Exercise is essential if you want to maintain your health and stay fit as well as feel good about yourself. But don’t be hard on yourself if you cannot find the time or motivation to go to the gym every day; just make sure that you do some form of physical activity every day – even if it’s just walking around your block twice instead of once!
Sleep is important because it allows us to recharge our batteries so we can function at optimum levels throughout the next day! Without sufficient sleep we will feel tired during the day which can affect both work performance and personal relationships in general…so make sure that you get enough shuteye each night!
Ikigai requires family, friends and community.
People need support to be happy.
Ikigai is about being happy, but it’s also about achieving your goals. Ikigai means “a reason for being.” You have to have a goal in order to be happy and fulfilled. This requires family, friends and community. As the saying goes: if you want to go fast, go alone; if you want to go far, go together.
Your relationships with family, friends and community provide you with support – they can help you achieve your ikigai!
Set Goals and Work on How to Achieve Them.
One of the most important things you can do for your clients is help them set goals and create plans to achieve them. Goals are important because they give us a universal framework for our lives—they give us direction, purpose, and focus. When we have clear goals for ourselves, we don’t waste any time or energy on things that don’t matter in the long run.

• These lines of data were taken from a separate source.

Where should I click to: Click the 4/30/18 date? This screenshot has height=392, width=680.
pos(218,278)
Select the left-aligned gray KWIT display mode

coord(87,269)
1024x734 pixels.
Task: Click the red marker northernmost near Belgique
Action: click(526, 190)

Additionally, setting goals gives us a sense of control over our future—we feel like we’re making progress towards something meaningful and tangible. By giving people concrete goals they can work towards (rather than just vague hopes or wishes), you’ll be able to help them build confidence in their abilities and start seeing themselves as capable agents of change in their own lives.
Ikigai is a tool for finding your purpose in life. It’s about finding out what makes you unique, what gives you energy, what makes your heart beat faster. It’s about discovering who you really are and how best to express that person through daily activities, goals and relationships with others.